Da avere per ogni buon Lips fan (e noi lo siamo), anche se non innova particolarmente rispetto alle aspettative di pop onirico-disneyano fantasiosamente, talvolta anche baroccamente – anche se ormai di rado sorprendentemente – prodotto.
Se vi manca la follia più rumorosa e anarchica dei primi Flaming Lips, attenti a quel che chiedete: potrebbe esservi servito sulla punta della forchetta un pasto (nudo) di asperità sonore veramente da delirio burroughsiano: i newyorkesi Will Greene (chitarra), Simon Hanes (basso) e Aaron Edgcomb (batteria) sono stati invitati – apprendiamo – a formare un gruppo nientemeno che da John Zorn. Accontentatolo, i tre pensano bene di superarlo a sinistra con questo Pull, pubblicato dalla portoghese Clean Feed, etichetta dedita al jazz più concettuale dei Braxton, Berne etc.: 40’41” per soli tre brani strumentali che vanno oltre le più ardite frontiere del free per spingersi nel più puro noise quasi industriale, tra Metal Machine Music (a destra la storica copertina), i dischi dei Sonic Youth con Jim O’Rourke su SYR e l’ingiustamente disprezzato Zero Tolerance for Silence di Pat Metheny.

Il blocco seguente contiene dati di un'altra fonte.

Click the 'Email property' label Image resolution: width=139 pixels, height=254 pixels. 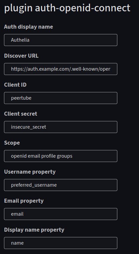point(24,201)
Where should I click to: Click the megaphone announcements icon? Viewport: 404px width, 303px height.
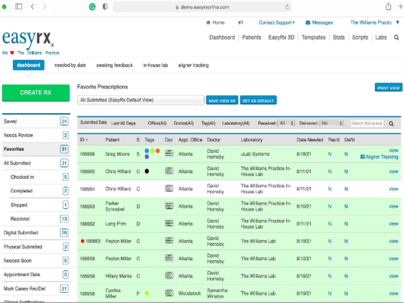click(x=241, y=23)
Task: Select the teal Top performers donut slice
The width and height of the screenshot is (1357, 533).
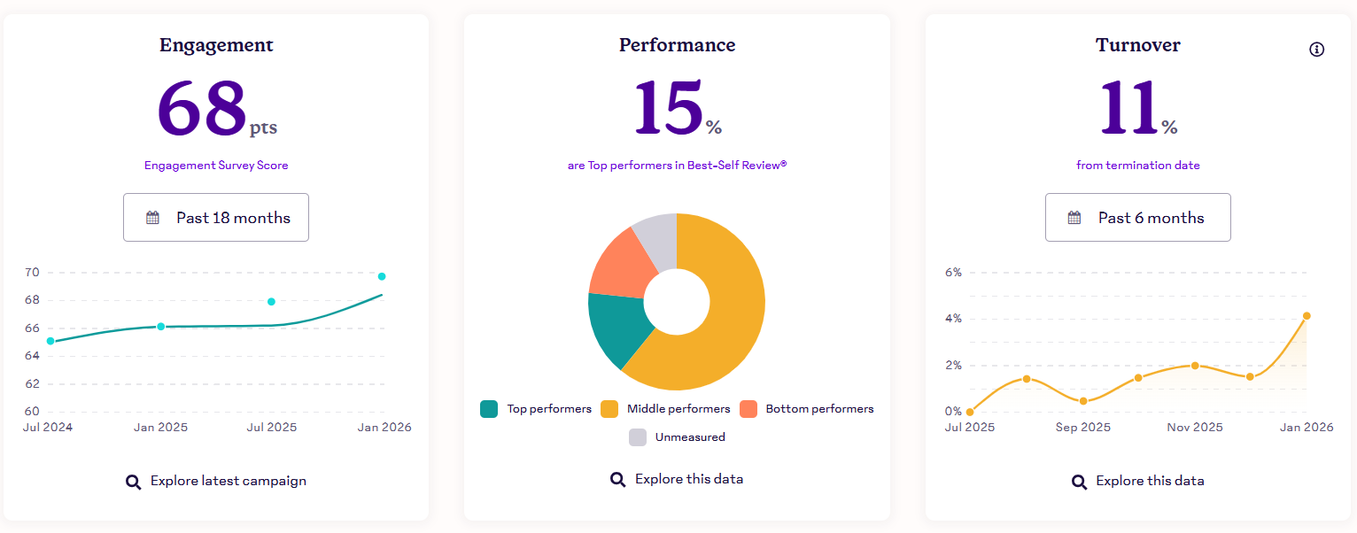Action: click(616, 328)
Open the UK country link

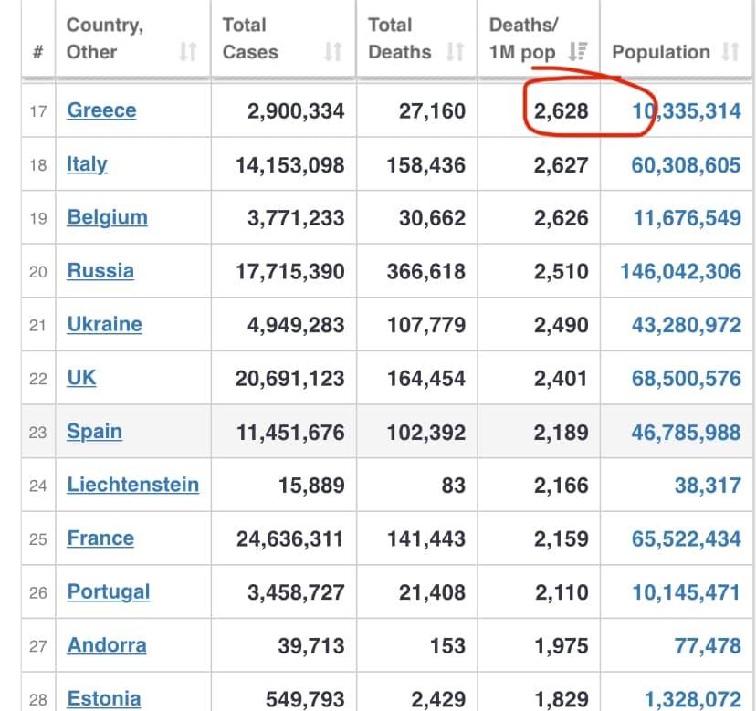81,378
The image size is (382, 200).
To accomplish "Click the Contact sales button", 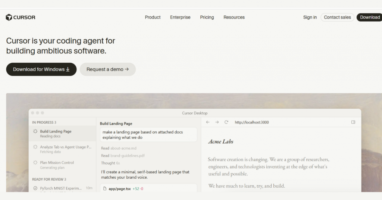I will click(337, 17).
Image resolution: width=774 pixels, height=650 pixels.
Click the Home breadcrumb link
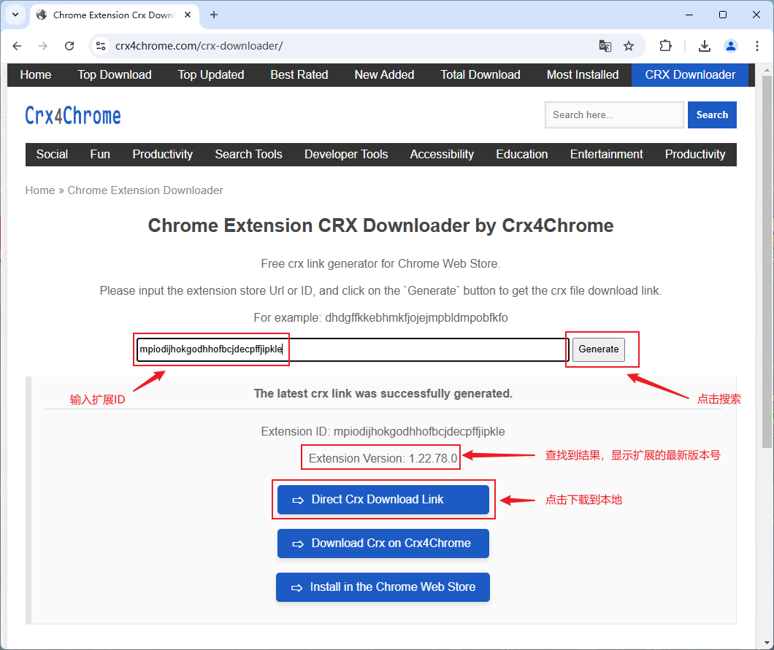(40, 190)
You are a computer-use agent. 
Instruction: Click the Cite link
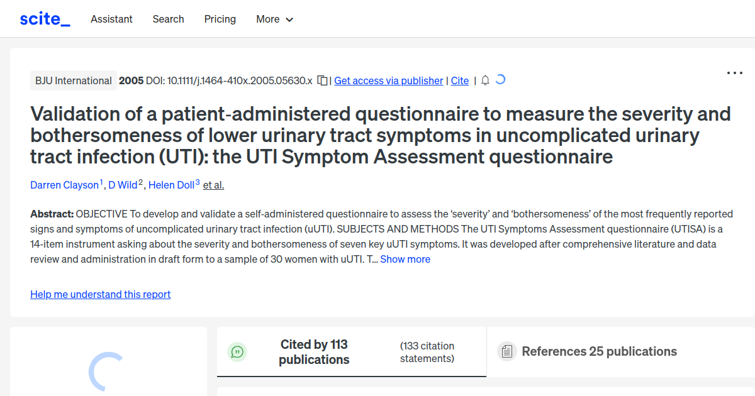pos(460,80)
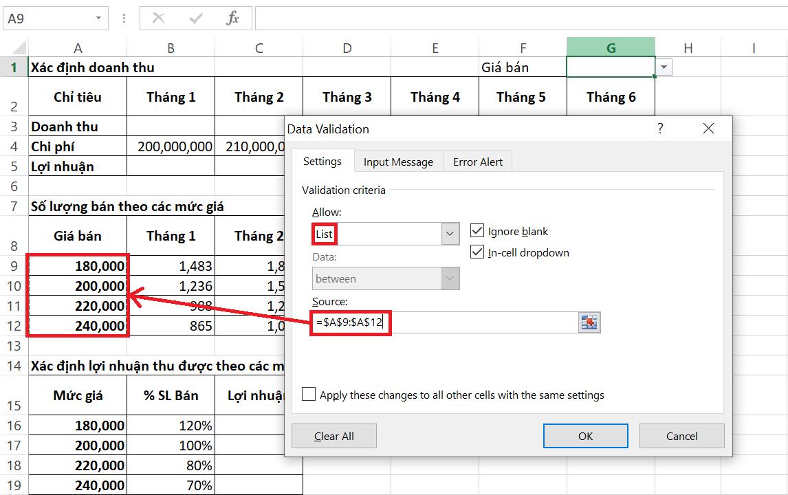Switch to the Error Alert tab

pyautogui.click(x=477, y=161)
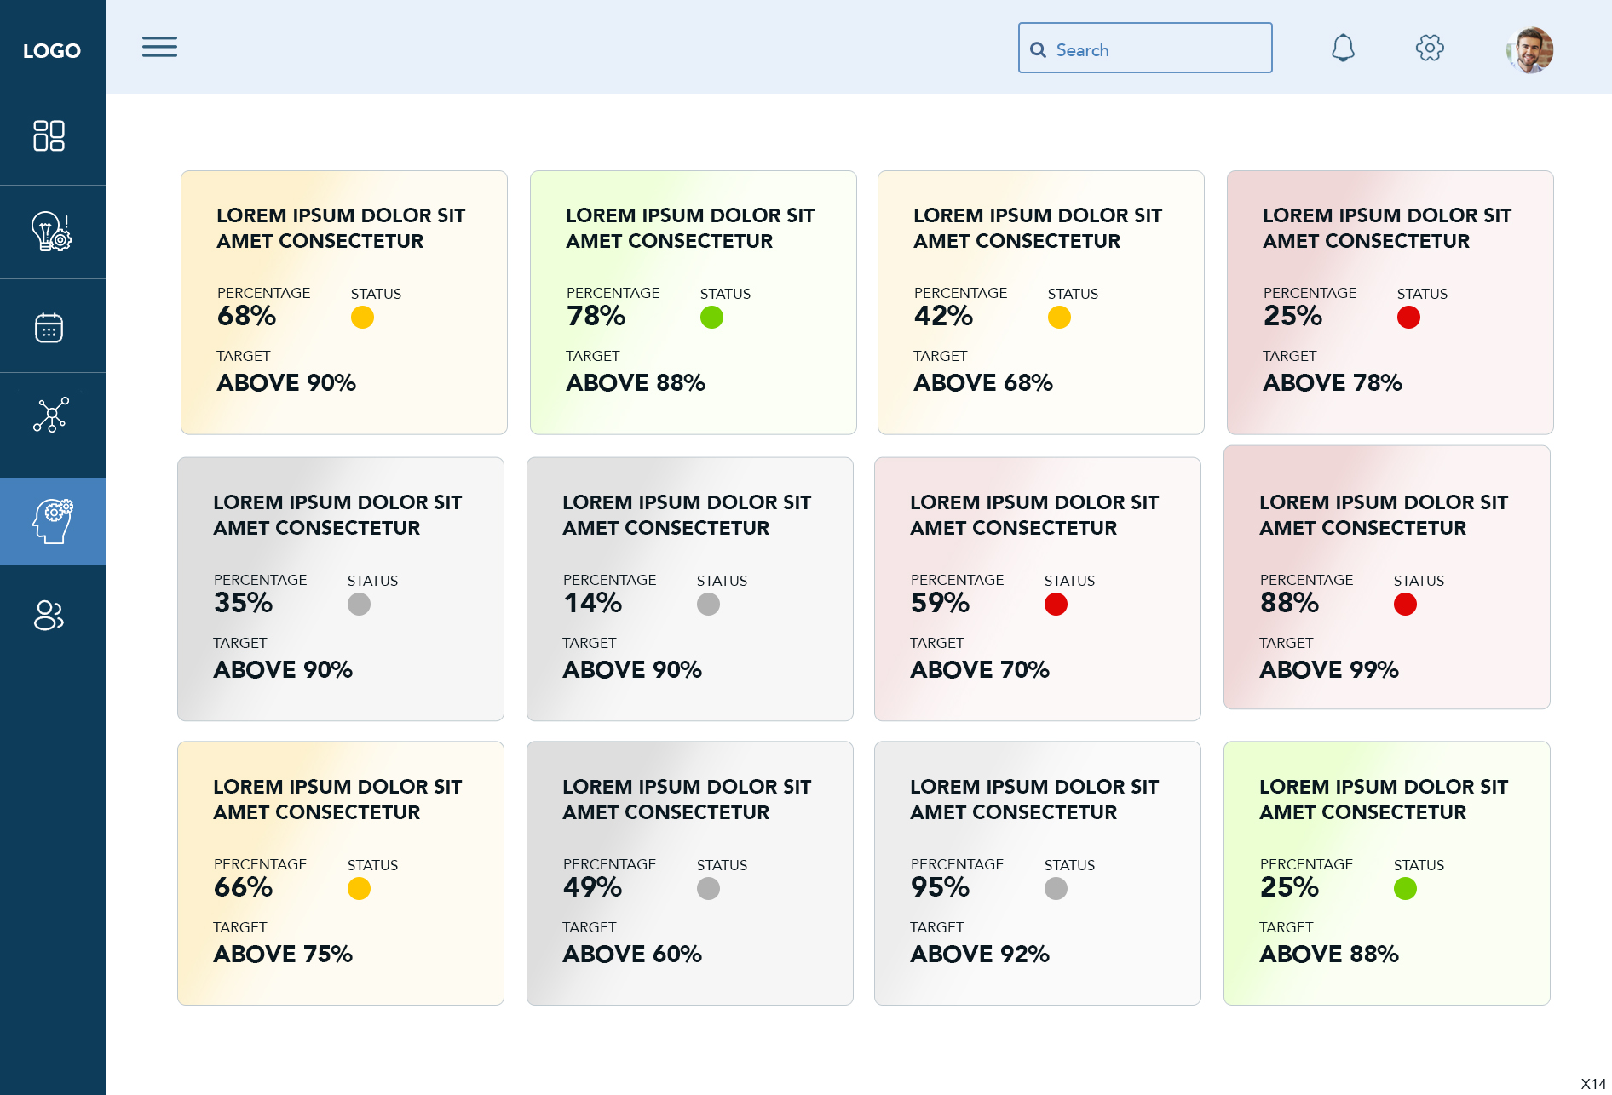This screenshot has height=1095, width=1612.
Task: Open the dashboard grid icon in sidebar
Action: 49,135
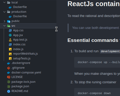
Task: Collapse the src folder chevron
Action: 4,26
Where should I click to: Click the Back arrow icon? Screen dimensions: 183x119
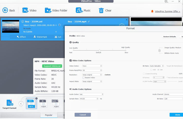6,10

Nessun punto di riferimento, nessuna coordinata sonora per non sprofondare nella pura follia dadaista senza regole, concepito – dicono le note dell’etichetta – “come un rituale catartico”.
Cui accedere a proprio rischio e pericolo. Se volete accostarlo a una forma di psichedelia deviata, il riferimento più prossimo è Psychedelic Underground degli Amon Düül.
Cosa c’entra il debutto discografico di Dario Pelizzari e Ivan Principato (Epictronic/Goodfellas) con così diverse rifrazioni del concetto di psichedelia, se il duo torinese lavora essenzialmente di pura elettronica, col cuore rivolto alle atmosfere rilassate e mentali di David Sylvian, Mick Karn, dei Talk Talk più dilatati e ambient e dei Massive Attack? Poco, nonostante i due citino fra le proprie influenze anche Pink Floyd e Porcupine Tree: se profondità siderali si possono intravedere nella loro miscela sonora, secondo noi passano assai più per i minimalismi kosmische dei Cluster/Roedelius/Neu (e magari per qualche vibrato alla X-Files in Forelsket). Un altro viaggio interamente strumentale (solo Lucia Mastrorosa dà voce al brano Dalì), in cui qualche dilatazione psichedelica arriva dalla chitarra elettrica di Nino Azzarà (su Ego e Jeanne) e, concettualmente, dall’originale ricorso a registrazioni delle voce di Bukowski (in Charles) e di Dalì nel succitato brano dedicato al grande surrealista spagnolo, come tappe di un ideale “viaggio nel grande romanzo in evoluzione della cultura occidentale”, o nelle liquide stratificazioni di ammalianti immagini cinematografiche in b/n del video della suadente Duende, che si chiude con un “to be continued” che a sua volta sa di un viaggio visivo appena iniziato.
Autori anche di una stringata e originale cover di Oxygene di Jean-Michel Jarre, inedita su disco ma che vorremmo inserire nel tribolato "FantaRock cover album", i Codice Ego sono una possibile colonna sonora per un On The Road in cui invece che “sulla vecchia Pontiac del ’55 del babbo di Dean” (Guccini) si viaggia sulla futuristica auto di Trans di Neil Young (foto a destra).
L’estate sta finendo… ora non ci resta che aspettare la Summer of Love del nuovo Paul Roland, ancora su etichetta piacentina Dark Companion!